Extracted entries: Begin

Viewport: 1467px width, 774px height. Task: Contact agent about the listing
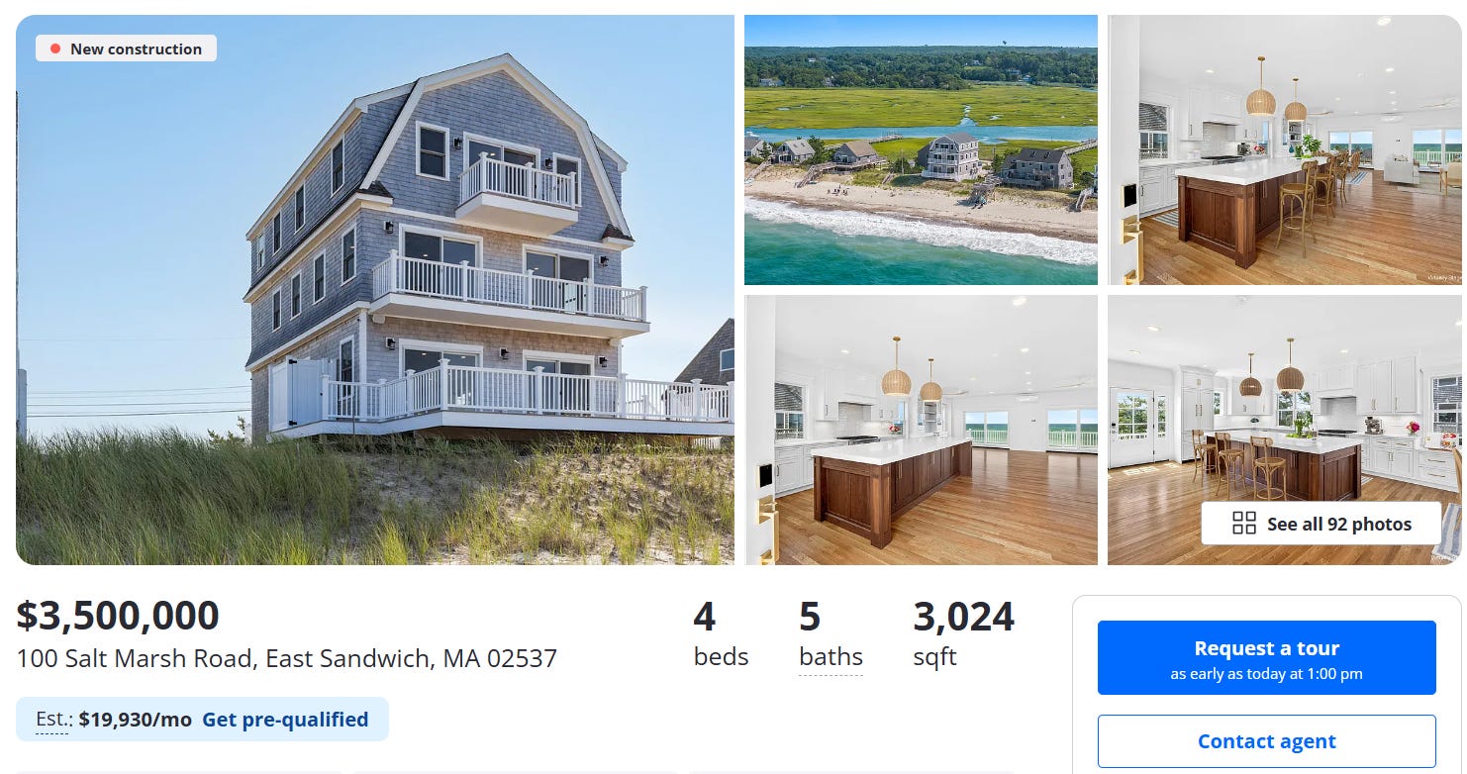(1266, 741)
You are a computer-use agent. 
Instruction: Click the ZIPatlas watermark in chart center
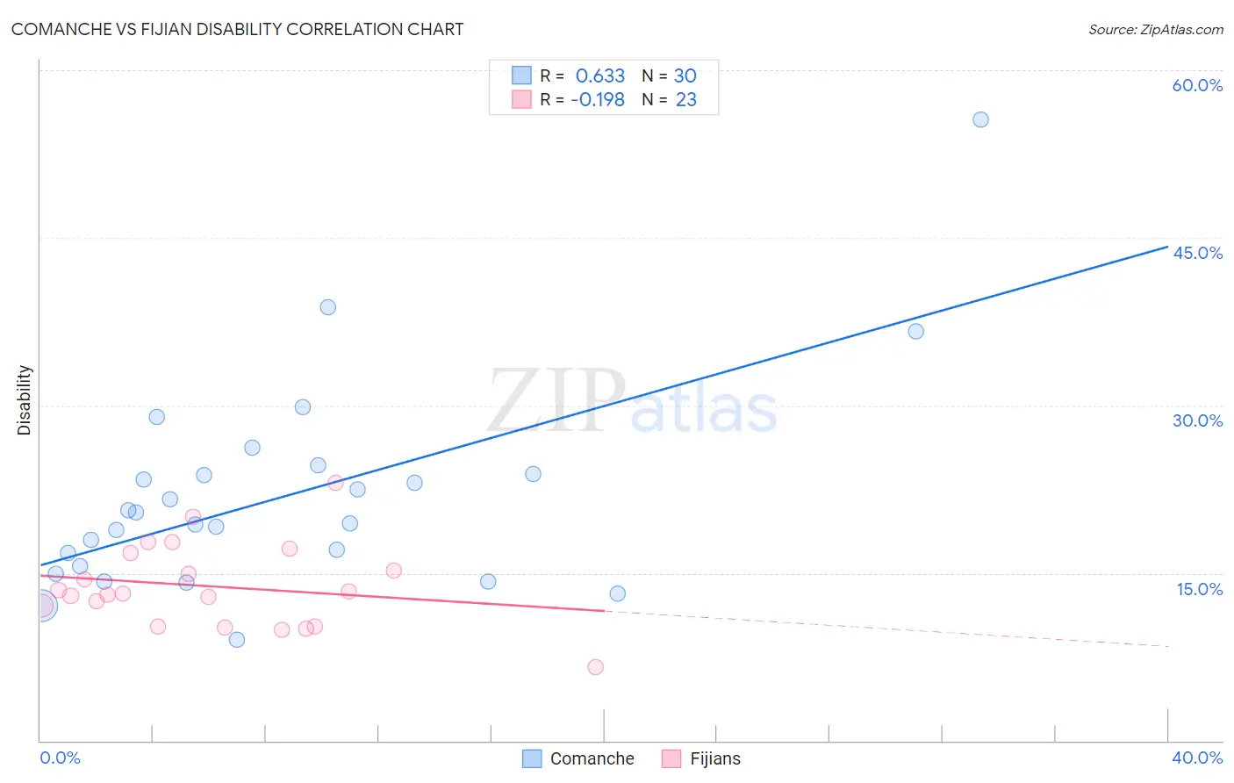coord(633,401)
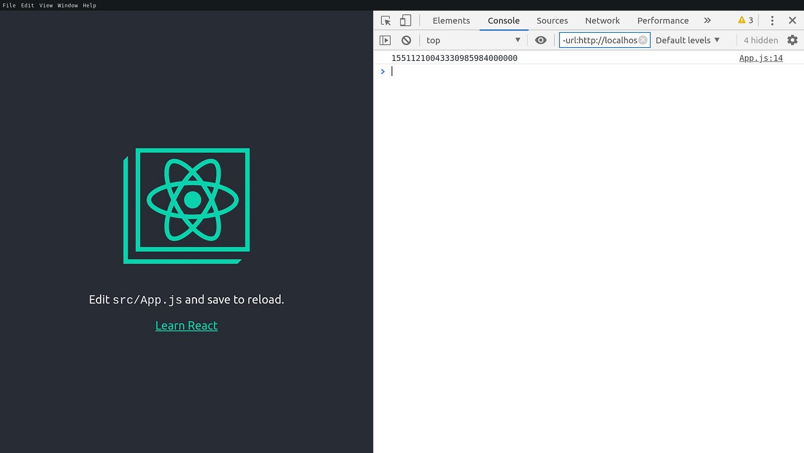Expand the hidden panels chevron

(708, 20)
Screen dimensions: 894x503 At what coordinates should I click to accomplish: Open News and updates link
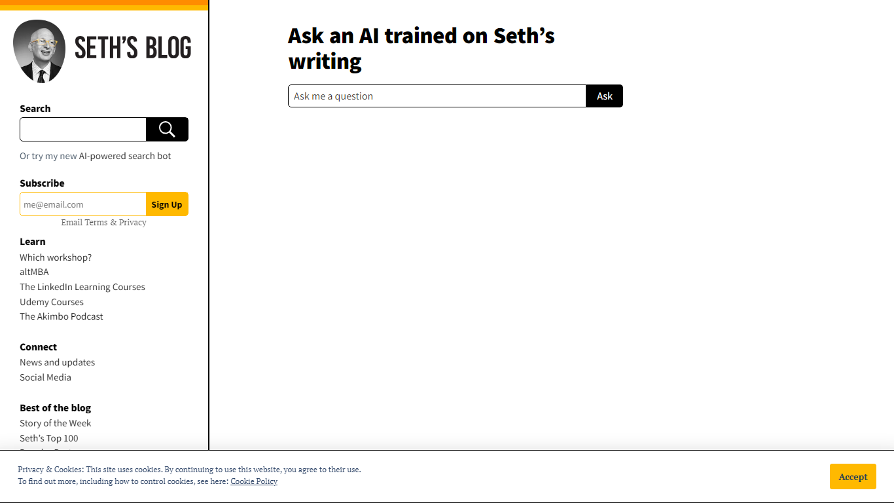click(57, 362)
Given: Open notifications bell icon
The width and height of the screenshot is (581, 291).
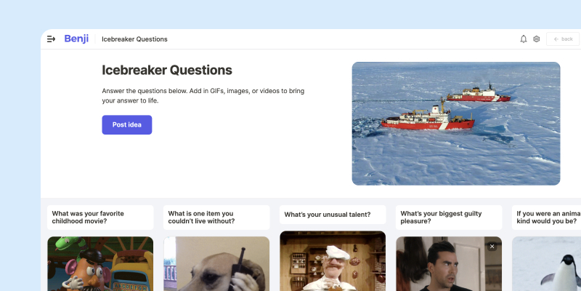Looking at the screenshot, I should pyautogui.click(x=523, y=39).
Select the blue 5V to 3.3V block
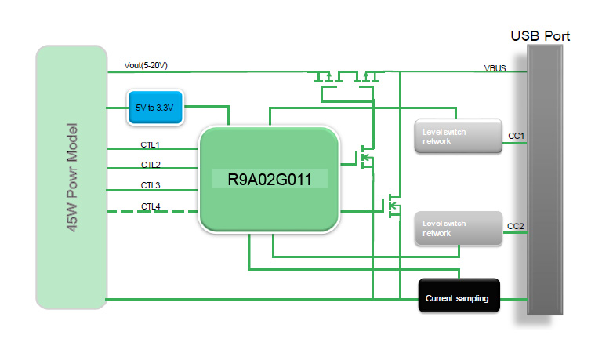This screenshot has height=339, width=602. [156, 108]
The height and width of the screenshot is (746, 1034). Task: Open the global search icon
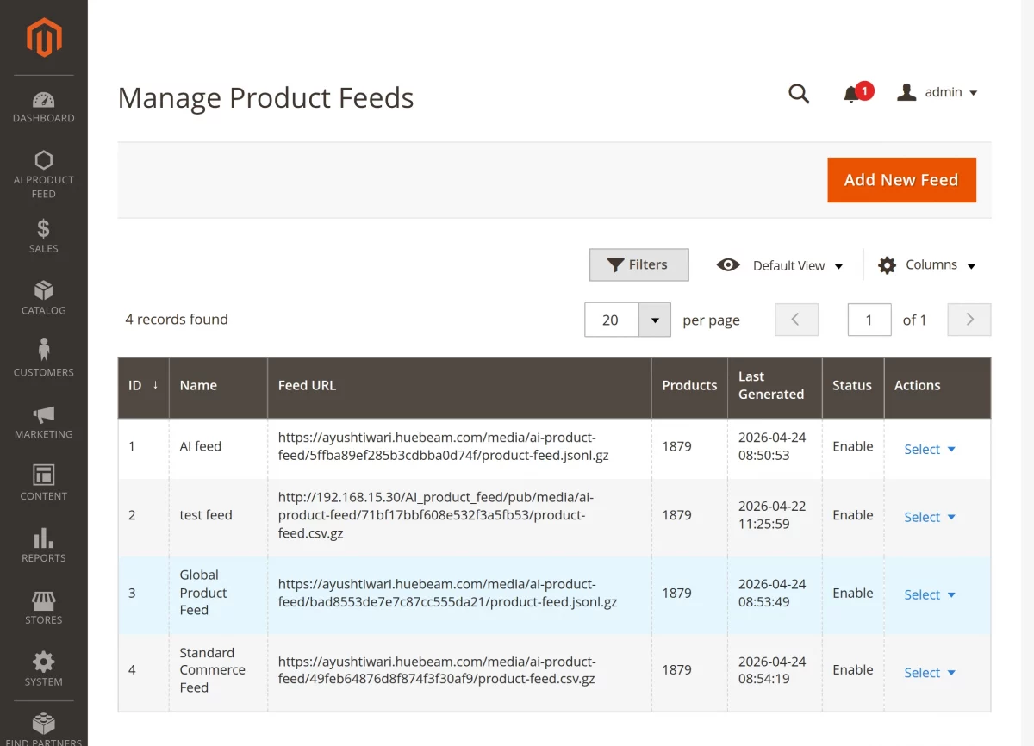(x=798, y=93)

Extracted entries: End

#### Goal of the exercise:
Each line of the records above must be repeated exactly, but no picture belongs in the copy.

#### Answer to the problem:
Viewport: 1467px width, 774px height. Task: Contact agent about the listing
(1266, 741)
You are a computer-use agent. 
Instruction: Click the ZIPatlas watermark in chart center
coord(633,401)
Expand the hidden panels chevron

(708, 20)
Screen dimensions: 894x503 At what coordinates should I click to accomplish: Open News and updates link
click(57, 362)
Given: Open notifications bell icon
The width and height of the screenshot is (581, 291).
Looking at the screenshot, I should pyautogui.click(x=523, y=39).
Select the blue 5V to 3.3V block
This screenshot has height=339, width=602. [156, 108]
The height and width of the screenshot is (746, 1034). Task: Open the global search icon
(x=798, y=93)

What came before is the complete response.